Теперь она сама и стряпала и подавала. Когда инженер сидел один, она стояла у его столика, пока он ел, пользуясь случаем поболтать с живым человеком.
— Был тут один из Германии, — рассказывала Катина. — Мы как-то разговорились; с моими сольдами — не бог весть сколько мне удалось подкопить — я смогу открыть маленькую остерию во Франкфурте. А жаль, ей-богу, жаль! Так все хорошо пошло. Я даже заказала новую вывеску, ее только что сделали: нарисовал тот малой, помните, художник Юре, что переехал в Сплит.
Она указала ему на доску, прислоненную лицевой стороной к стене дома. Даже повернула ее, чтоб инженер мог полюбоваться созданием художника. На зеленом фоне были намалеваны кусок копченого мяса, бутылка вина и какая-то странная рыбина — видимо, барабулька, но чересчур красная и со зловещим взглядом. Посередине огромными желтыми буквами было выведено «Гавань», а под этим более мелкими «Хозяйка шьора Катина».
— Как думаете, подойдет это во Франкфурте или где еще? — спросила Катина с надеждой.
А дни текли один за другим.

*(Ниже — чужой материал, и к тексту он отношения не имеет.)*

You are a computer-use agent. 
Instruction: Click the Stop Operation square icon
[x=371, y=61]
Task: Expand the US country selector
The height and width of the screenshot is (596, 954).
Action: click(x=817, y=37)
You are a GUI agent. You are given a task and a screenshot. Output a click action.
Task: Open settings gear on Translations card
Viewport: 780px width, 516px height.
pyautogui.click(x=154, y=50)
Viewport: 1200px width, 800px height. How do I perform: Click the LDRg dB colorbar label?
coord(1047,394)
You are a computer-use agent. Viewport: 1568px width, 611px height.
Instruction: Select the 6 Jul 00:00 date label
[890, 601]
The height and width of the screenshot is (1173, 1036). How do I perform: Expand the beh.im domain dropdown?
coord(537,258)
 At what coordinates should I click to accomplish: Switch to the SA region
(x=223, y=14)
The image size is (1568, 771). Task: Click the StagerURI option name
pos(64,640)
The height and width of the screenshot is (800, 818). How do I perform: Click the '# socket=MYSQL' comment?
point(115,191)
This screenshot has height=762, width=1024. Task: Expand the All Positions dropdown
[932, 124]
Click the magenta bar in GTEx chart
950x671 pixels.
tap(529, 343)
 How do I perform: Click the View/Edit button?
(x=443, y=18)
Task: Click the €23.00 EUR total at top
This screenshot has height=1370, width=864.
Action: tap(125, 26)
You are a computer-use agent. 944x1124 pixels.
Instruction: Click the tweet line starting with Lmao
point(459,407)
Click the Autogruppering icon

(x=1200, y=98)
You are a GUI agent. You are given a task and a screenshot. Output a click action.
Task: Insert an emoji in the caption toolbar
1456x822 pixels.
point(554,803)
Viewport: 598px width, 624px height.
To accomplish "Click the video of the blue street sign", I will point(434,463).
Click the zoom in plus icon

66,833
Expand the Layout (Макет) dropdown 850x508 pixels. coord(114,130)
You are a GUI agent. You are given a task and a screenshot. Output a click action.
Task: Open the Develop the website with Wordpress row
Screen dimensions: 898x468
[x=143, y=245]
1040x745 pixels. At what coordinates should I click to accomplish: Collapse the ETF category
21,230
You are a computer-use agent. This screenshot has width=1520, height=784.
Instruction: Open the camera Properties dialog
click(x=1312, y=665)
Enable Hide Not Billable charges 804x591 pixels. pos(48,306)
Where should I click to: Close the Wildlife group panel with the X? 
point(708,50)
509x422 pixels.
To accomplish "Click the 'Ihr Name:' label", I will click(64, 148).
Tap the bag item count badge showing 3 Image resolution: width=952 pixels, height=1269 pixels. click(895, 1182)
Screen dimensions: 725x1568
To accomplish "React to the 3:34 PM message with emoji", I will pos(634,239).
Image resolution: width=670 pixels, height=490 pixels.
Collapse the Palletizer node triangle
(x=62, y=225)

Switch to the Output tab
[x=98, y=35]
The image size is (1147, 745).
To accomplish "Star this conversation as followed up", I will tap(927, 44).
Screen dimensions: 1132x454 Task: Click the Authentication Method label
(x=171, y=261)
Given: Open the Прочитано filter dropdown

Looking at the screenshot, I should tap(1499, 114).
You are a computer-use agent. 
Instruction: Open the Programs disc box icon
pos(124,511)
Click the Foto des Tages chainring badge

Слободан сидел за тем же алюминиевым столиком у Катины, охватив его снизу ногами и вплотную прижавшись к нему раздобревшим животом, который теперь помимо всего прочего усердно наполнял еще и пивом. Он часами сидел здесь, в тени, оперевшись затылком на стену корчмы, небритый, в расстегнутой на груди рубахе. Чувствовал, что чудовищно толст, грязен и не способен сдвинуться с места.
С регулярностью курантов он отбивал часы все новыми и новыми бутылками пива. Пил он теперь в основном пиво, потому что вино у Катины уже ни на что не годилось. Пиво было теплое, недобродившее, с каким-то мыльным привкусом. К вечеру подкреплял его низкосортным бренди — со временем ему удалось обнаружить источник Катининых неисчерпаемых запасов: замок на складе бывшей кантины висел только для видимости, и доступ к нескольким десяткам коробок с бутылками был свободен.
— Все равно растащат, — объяснила ему Катина, когда поняла, что он разгадал ее хитрость, но после этого уже не включала ему в счет выпитый у нее коньяк и не протестовала, если инженер появлялся со стороны кантины с собственной бутылкой за пазухой.
Он пил один или с Викицей и не отрывал глаз от моря, от его беспокойного блеска до тех пор, пока из этой калейдоскопической дали не начинало улыбаться только ему одному доступное видение: влекущий призрак гибели, сотканный из образа женщины, алкоголя, желания полностью погрузиться в собственное бессилие, в небытие, исчезнуть прямо здесь, на месте. Только после этого он мог уснуть. И засыпал в своем номере у Катины, или за столиком, или на камнях у моря, где придется.